> _Set exercise A_: Give everything in the listing from the line containing "Select the ハードウェアの概要" down to the line containing "point(348,88)" as a numbered list, including both of those lines and leaving out blank lines.

Adolphe Jean Menjou (February 18, 1890 – October 29, 1963) was an American actor. His career spanned both silent films and talkies. He appeared in such films as Charlie Chaplin's A Woman of Paris, where he played the lead role; Stanley Kubrick's Paths of Glory with Kirk Douglas; Ernst Lubitsch's The Marriage Circle;  The Sheik with Rudolph Valentino; Morocco with Marlene Dietrich and Gary Cooper; and A Star Is Born with Janet Gaynor and Fredric March, and was nominated for an Academy Award for The Front Page in 1931.

Early life
Adolphe Jean Menjou was born on February 18, 1890, in Pittsburgh, Pennsylvania, to a French father, Albert Menjou (1858–1917), and a mother from Ireland, Nora (née Joyce, 1869–1953). His brother, Henry Arthur Menjou (1891–1956), was a year younger. He was raised Catholic, attended the Culver Military Academy, and graduated from Cornell University with a degree in engineering. Attracted to the vaudeville stage, he made his movie debut in 1916 in The Blue Envelope Mystery. During World War I, he served as a captain in the United States Army Ambulance Service, for which he trained in Pennsylvania before going overseas.

Career and stardom

After returning from the war, Menjou gradually rose through the ranks with small but fruitful roles in films such as The Faith Healer (1921) alongside supporting roles in prominent films such as The Sheik (1921) and The Three Musketeers (1921). By 1922, he was receiving top or near-top billing, with a selection of those films being with Famous Players-Lasky and Paramount Pictures, starting with Pink Gods (1922), although he did films for various studios and directors. His supporting role in 1923's A Woman of Paris solidified the image of a well-dressed man-about-town, and he was voted Best Dressed Man in America nine times. He was noted as an example of a suave type of actor, one who could play lover or villain. In 1929, he attended the preview of Maurice Chevalier's first Hollywood film Innocents of Paris, and personally reassured Chevalier that he would enjoy a great future, despite the mediocre screenplay. He closed the end of the 1920s with star roles such as His Private Life (1928) and Fashions in Love (1929).

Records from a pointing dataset
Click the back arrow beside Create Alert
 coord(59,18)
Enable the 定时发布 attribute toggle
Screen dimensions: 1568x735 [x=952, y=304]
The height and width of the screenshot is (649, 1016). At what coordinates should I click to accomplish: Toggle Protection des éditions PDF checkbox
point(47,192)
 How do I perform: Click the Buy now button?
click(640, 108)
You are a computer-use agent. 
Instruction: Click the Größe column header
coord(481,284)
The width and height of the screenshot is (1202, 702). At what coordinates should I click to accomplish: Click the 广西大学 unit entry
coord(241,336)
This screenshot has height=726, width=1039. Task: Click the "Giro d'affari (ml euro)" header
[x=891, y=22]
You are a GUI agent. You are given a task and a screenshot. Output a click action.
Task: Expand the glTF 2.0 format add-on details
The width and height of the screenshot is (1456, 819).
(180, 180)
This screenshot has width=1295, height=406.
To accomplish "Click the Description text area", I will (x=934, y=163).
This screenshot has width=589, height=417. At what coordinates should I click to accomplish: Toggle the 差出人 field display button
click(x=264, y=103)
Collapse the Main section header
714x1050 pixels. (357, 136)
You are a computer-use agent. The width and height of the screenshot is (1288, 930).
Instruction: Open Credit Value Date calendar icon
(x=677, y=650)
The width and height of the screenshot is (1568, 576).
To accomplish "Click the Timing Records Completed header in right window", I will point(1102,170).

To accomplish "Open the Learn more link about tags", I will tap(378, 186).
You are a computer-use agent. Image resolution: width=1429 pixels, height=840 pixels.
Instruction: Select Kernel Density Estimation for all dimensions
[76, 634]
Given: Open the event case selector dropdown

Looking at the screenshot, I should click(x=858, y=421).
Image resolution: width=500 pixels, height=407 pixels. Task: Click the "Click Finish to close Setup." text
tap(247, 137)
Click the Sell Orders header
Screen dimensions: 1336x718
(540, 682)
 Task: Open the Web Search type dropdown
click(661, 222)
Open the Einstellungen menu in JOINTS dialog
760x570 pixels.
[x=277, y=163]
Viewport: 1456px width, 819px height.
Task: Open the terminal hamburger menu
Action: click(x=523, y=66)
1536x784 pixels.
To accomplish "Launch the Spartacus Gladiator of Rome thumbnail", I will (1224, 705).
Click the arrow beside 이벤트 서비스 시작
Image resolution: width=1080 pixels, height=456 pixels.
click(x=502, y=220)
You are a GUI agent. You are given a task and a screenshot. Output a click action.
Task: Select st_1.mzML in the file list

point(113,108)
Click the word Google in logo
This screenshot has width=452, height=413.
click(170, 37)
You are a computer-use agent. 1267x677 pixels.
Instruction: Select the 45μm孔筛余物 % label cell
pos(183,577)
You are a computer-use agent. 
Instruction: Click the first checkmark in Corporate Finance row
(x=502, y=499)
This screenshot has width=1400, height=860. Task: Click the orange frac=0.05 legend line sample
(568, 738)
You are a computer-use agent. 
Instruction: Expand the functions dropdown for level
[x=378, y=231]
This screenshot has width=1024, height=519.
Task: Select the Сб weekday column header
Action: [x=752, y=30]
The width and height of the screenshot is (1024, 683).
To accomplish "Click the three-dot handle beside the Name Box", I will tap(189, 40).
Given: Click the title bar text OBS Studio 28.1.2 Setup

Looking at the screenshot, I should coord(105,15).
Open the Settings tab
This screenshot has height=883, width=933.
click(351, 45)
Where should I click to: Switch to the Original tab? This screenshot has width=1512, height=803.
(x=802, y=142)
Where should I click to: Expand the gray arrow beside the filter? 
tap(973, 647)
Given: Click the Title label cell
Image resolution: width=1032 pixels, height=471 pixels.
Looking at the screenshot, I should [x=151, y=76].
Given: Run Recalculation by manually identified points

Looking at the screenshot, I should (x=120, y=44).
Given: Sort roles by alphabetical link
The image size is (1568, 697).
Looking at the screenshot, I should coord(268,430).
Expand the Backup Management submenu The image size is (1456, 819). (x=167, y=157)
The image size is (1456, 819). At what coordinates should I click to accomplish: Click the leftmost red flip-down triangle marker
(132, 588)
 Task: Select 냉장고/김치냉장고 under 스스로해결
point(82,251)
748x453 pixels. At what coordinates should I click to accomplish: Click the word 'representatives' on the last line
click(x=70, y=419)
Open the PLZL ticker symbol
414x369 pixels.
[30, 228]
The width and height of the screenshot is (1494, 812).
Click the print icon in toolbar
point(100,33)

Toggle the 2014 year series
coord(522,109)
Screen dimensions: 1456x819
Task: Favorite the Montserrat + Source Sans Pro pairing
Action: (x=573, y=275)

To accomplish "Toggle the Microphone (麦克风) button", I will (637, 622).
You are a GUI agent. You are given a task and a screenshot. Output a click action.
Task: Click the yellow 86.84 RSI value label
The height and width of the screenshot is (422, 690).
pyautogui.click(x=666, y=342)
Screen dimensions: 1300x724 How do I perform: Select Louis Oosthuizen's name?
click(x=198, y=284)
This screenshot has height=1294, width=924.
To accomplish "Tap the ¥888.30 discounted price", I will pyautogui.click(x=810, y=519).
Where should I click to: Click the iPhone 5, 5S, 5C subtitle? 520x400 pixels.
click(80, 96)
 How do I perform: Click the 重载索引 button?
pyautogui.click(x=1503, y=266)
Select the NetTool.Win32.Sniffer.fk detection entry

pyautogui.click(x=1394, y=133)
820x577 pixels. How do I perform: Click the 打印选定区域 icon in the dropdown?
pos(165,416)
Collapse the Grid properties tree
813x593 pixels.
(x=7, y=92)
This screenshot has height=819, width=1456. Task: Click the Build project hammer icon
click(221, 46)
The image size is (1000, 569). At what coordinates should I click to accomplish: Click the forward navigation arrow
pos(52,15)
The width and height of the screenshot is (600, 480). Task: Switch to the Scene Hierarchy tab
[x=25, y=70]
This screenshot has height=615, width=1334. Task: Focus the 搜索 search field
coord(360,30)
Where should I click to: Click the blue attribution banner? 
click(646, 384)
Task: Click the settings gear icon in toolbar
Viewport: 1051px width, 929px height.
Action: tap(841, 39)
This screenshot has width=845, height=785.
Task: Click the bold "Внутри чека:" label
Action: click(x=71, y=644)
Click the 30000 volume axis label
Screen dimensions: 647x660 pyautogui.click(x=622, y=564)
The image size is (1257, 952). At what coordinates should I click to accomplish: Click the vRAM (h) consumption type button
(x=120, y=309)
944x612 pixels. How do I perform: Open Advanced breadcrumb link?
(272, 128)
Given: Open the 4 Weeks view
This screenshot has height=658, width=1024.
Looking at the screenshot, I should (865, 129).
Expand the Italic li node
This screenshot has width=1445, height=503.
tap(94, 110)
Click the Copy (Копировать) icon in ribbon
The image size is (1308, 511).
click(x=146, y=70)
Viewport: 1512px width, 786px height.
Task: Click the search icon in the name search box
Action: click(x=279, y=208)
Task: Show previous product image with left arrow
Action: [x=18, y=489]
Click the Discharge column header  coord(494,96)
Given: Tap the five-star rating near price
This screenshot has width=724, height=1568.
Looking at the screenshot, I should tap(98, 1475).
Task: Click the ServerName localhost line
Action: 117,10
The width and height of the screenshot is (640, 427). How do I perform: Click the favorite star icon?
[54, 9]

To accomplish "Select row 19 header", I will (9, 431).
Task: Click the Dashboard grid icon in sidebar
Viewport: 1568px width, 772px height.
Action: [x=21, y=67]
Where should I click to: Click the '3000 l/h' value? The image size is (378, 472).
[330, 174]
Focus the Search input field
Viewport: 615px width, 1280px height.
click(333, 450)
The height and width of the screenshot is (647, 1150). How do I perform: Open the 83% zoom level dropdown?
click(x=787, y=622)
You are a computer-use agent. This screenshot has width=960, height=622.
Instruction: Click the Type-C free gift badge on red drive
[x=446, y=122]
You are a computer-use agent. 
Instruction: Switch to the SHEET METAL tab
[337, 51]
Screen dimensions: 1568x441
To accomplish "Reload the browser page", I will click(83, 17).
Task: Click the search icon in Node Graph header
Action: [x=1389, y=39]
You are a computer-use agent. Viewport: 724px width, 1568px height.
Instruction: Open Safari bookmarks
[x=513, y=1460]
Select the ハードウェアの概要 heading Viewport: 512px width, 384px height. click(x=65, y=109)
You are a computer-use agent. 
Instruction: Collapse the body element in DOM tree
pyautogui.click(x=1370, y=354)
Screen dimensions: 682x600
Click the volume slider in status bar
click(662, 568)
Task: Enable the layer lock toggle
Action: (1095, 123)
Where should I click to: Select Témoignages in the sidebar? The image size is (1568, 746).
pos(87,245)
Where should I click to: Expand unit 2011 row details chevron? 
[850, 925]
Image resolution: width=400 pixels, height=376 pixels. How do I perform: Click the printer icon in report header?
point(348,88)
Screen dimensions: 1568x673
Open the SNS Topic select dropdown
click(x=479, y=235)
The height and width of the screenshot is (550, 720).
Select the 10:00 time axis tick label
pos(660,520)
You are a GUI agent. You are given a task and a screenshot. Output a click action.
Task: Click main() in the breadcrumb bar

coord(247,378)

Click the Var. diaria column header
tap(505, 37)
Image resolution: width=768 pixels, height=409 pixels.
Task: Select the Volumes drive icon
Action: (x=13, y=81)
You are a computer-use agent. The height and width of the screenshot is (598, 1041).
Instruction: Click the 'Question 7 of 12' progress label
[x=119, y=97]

> _Set exercise B_: Rewrite everything in the Adolphe Menjou biography from "Adolphe Jean Menjou (February" down to "Page in 1931.", substituting "sound films" for "talkies".

> _Exercise output A_:
1. Select the ハードウェアの概要 heading Viewport: 512px width, 384px height. click(x=65, y=109)
2. You are a computer-use agent. 
3. Instruction: Collapse the body element in DOM tree
4. pyautogui.click(x=1370, y=354)
5. Screen dimensions: 682x600
6. Click the volume slider in status bar
7. click(662, 568)
8. Task: Enable the layer lock toggle
9. Action: (1095, 123)
10. Where should I click to: Select Témoignages in the sidebar? The image size is (1568, 746).
11. pos(87,245)
12. Where should I click to: Expand unit 2011 row details chevron? 
13. [850, 925]
14. Image resolution: width=400 pixels, height=376 pixels. How do I perform: Click the printer icon in report header?
15. point(348,88)

> _Exercise output B_:
Adolphe Jean Menjou (February 18, 1890 – October 29, 1963) was an American actor. His career spanned both silent films and sound films. He appeared in such films as Charlie Chaplin's A Woman of Paris, where he played the lead role; Stanley Kubrick's Paths of Glory with Kirk Douglas; Ernst Lubitsch's The Marriage Circle;  The Sheik with Rudolph Valentino; Morocco with Marlene Dietrich and Gary Cooper; and A Star Is Born with Janet Gaynor and Fredric March, and was nominated for an Academy Award for The Front Page in 1931.